▼
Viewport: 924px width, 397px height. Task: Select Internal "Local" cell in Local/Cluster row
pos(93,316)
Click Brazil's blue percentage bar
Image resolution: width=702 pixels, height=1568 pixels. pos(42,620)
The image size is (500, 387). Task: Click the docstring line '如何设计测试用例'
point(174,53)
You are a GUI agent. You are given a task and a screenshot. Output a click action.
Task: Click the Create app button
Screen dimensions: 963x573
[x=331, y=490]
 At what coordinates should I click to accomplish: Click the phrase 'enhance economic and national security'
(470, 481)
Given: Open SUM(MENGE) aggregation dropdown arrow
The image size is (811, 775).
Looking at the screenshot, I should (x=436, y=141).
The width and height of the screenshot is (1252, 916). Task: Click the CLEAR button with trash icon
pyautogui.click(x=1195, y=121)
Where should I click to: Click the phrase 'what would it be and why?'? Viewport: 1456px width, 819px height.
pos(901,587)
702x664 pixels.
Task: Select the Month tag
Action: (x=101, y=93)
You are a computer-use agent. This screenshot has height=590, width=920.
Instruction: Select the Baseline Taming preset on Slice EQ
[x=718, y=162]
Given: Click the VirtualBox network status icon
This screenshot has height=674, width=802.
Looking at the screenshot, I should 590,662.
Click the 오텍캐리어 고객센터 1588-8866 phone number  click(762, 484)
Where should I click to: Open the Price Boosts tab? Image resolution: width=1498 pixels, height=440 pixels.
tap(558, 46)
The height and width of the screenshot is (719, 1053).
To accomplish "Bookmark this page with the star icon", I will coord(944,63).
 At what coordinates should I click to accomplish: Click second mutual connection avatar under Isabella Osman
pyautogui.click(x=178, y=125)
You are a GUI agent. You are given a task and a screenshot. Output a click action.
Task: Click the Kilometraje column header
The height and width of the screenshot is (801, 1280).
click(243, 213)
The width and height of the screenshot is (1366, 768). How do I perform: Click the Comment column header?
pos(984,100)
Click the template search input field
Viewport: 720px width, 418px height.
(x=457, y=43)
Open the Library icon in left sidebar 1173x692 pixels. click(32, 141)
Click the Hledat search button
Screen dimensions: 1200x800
▲
* _ACTIVITY_
Reproduce the material above, every line of it, exactly.

* _OUTPUT_
Viewport: 924px width, 397px height. Task: Select Internal "Local" cell in Local/Cluster row
pos(93,316)
Click Brazil's blue percentage bar
Image resolution: width=702 pixels, height=1568 pixels. pos(42,620)
The image size is (500, 387). Task: Click the docstring line '如何设计测试用例'
point(174,53)
You are a GUI agent. You are given a task and a screenshot. Output a click action.
Task: Click the Create app button
Screen dimensions: 963x573
[x=331, y=490]
 At what coordinates should I click to accomplish: Click the phrase 'enhance economic and national security'
(470, 481)
Given: Open SUM(MENGE) aggregation dropdown arrow
The image size is (811, 775).
Looking at the screenshot, I should (x=436, y=141).
The width and height of the screenshot is (1252, 916). Task: Click the CLEAR button with trash icon
pyautogui.click(x=1195, y=121)
Where should I click to: Click the phrase 'what would it be and why?'? Viewport: 1456px width, 819px height.
pos(901,587)
702x664 pixels.
Task: Select the Month tag
Action: (x=101, y=93)
You are a computer-use agent. This screenshot has height=590, width=920.
Instruction: Select the Baseline Taming preset on Slice EQ
[x=718, y=162]
Given: Click the VirtualBox network status icon
This screenshot has height=674, width=802.
Looking at the screenshot, I should 590,662.
Click the 오텍캐리어 고객센터 1588-8866 phone number  click(762, 484)
Where should I click to: Open the Price Boosts tab? Image resolution: width=1498 pixels, height=440 pixels.
tap(558, 46)
The height and width of the screenshot is (719, 1053).
To accomplish "Bookmark this page with the star icon", I will coord(944,63).
 At what coordinates should I click to accomplish: Click second mutual connection avatar under Isabella Osman
pyautogui.click(x=178, y=125)
You are a GUI agent. You are given a task and a screenshot. Output a click action.
Task: Click the Kilometraje column header
The height and width of the screenshot is (801, 1280).
click(243, 213)
The width and height of the screenshot is (1366, 768). How do I perform: Click the Comment column header?
pos(984,100)
Click the template search input field
Viewport: 720px width, 418px height.
(x=457, y=43)
Open the Library icon in left sidebar 1173x692 pixels. click(32, 141)
Click the Hledat search button
Screen dimensions: 1200x800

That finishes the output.